Despite the controversial ending to Toy Story 4, there is one thing we can all agree on: We love Forky.
Forky is the most lovable piece of plastic cutlery that has ever existed. Perhaps, one of the reasons that Forky is so easy to love is because many of us can relate to him.
Although Toy Story 4 director Josh Cooley admits that they did not intend for Forky to have much philosophical depth, he acknowledges the relatable existential crisis that Forky illustrates.
Specifically, Forky exemplifies a common, yet frustrating thought pattern known as imposter syndrome.
Forky’s origin begins his psychological conflict for significance. Forky is first introduced to audiences when he is pulled from the trash and is decorated by the new toy-owner, Bonnie. She personifies Forky by giving him a face, legs, and pipe-cleaner arms.
Bonnie loves her creation instantly.
Forky quickly becomes her most valued toy and gives her the confidence to conquer kindergarten. And yet, despite this amazing accomplishment, Forky refuses to believe that he is a toy. This belief persists even after Woody and Buzz repeatedly try to convince Forky of his importance.
Although his status says otherwise, Forky insists that he is garbage—and that he belongs in the trash. This is the essence of imposter syndrome.
Imposter syndrome is an adverse thought pattern that many people live with.
Someone with imposter syndrome will undermine their achievements in their life by attributing them to variables like luck, connections, or someone misjudging their abilities. They continue to believe that they are a faker or a phony, despite evidence against this notion.
Since they feel like a fraud, they often live their lives afraid of being found out.
“Forky insists that he is trash and that he belongs in the trash. This is the essence of Imposter Syndrome.”
Forky comes from the trash and he believes his whole journey and transformation is a mistake. Forky dives back into the trash repeatedly and pleads to return to his old life. His old life may not have been prestigious, but the constant state of feeling out-of-place and like a sham was decidedly worse.
In his new environment, he is surrounded by toys he judges to be more fit than him. He cannot understand why he is among them.
This is how many of us feel at work or school. We often assume that our coworkers or other students are far more competent than us. This vague feeling haunts us even though it often has no basis in reality.
As a person grows more confident in their abilities and their intellect, they can better be equipped to combat these thoughts of inferiority and self-doubt.

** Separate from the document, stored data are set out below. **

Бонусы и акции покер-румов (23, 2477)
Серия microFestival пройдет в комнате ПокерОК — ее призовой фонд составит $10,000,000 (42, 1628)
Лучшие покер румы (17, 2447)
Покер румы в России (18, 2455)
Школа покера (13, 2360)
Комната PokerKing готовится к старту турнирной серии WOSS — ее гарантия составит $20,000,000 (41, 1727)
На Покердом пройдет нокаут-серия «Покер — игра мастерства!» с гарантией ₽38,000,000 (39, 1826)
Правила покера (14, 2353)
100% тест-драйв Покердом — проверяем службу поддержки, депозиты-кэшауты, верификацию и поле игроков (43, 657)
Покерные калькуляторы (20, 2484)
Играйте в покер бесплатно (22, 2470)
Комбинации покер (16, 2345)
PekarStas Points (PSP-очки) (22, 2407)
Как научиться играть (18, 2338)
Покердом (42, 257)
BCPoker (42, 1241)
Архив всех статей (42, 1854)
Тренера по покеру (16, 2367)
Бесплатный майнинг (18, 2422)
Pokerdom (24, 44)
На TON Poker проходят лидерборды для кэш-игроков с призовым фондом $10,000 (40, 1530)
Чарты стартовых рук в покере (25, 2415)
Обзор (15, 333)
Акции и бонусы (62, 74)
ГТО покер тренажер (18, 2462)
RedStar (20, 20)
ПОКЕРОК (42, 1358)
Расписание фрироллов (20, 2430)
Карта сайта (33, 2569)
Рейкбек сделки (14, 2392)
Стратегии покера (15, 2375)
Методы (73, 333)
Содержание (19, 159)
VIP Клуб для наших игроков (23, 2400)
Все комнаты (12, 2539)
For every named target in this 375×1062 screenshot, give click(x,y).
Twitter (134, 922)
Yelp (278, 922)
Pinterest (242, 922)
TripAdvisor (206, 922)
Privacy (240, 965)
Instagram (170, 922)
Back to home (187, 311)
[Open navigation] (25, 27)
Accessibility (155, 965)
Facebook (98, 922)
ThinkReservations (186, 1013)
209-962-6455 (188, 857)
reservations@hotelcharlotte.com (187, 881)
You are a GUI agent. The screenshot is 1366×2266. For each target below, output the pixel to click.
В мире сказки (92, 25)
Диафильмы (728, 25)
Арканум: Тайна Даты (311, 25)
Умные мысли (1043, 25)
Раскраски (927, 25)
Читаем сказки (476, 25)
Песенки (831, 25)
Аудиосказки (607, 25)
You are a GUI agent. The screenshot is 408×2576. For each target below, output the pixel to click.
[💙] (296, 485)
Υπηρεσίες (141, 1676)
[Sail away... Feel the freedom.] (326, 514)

Sufferers do not recognize that they have the internal drive, skills, and knowledge to fulfill the role that they are in. If they did not have these things, then they would not be in the position they are in.
If this is true, why do we trust illogical doubt over evidence of our competency?
People who suffer from imposter syndrome find ambiguous negativity about themselves to be easier to believe than well-supported positive beliefs. This is due to doubt and low-self confidence in their abilities. As a person grows more confident in their abilities and their intellect, they can better be equipped to combat these thoughts of inferiority and self-doubt.
Eventually, Forky is inspired by Woody’s tireless efforts to be there for his kid.
Forky begins to grasp his usefulness to Bonnie and begins to feel worthy of his new title. He stops hurling himself in the nearest trash can and adapts a new and valiant mission of being a companion to Bonnie.
After Forky becomes more affirmed in himself, he transforms into a confident and determined force. Forky overcame imposter syndrome by adopting new beliefs about himself and what he could accomplish.
To follow this spork’s lead, you can take the following steps to re-examine and challenge yourself:
1. Reject the belief that achievements or titles are given to you by external variables like luck.
Rather, accept that your impressive abilities allow you to achieve.
2. Challenge self-doubts.
Is your uncertainty reasonable? Most of the time it is not. By understanding this, you can move towards becoming self-assured in your roles and skills.
3. Remember that no level of success will ensure the disappearance of imposter syndrome.
The bar will continuously be pushed higher. So, work to become affirmed in your abilities now. The confidence that arises from trusting in your abilities will enable you to be more bold, effective, and purposeful.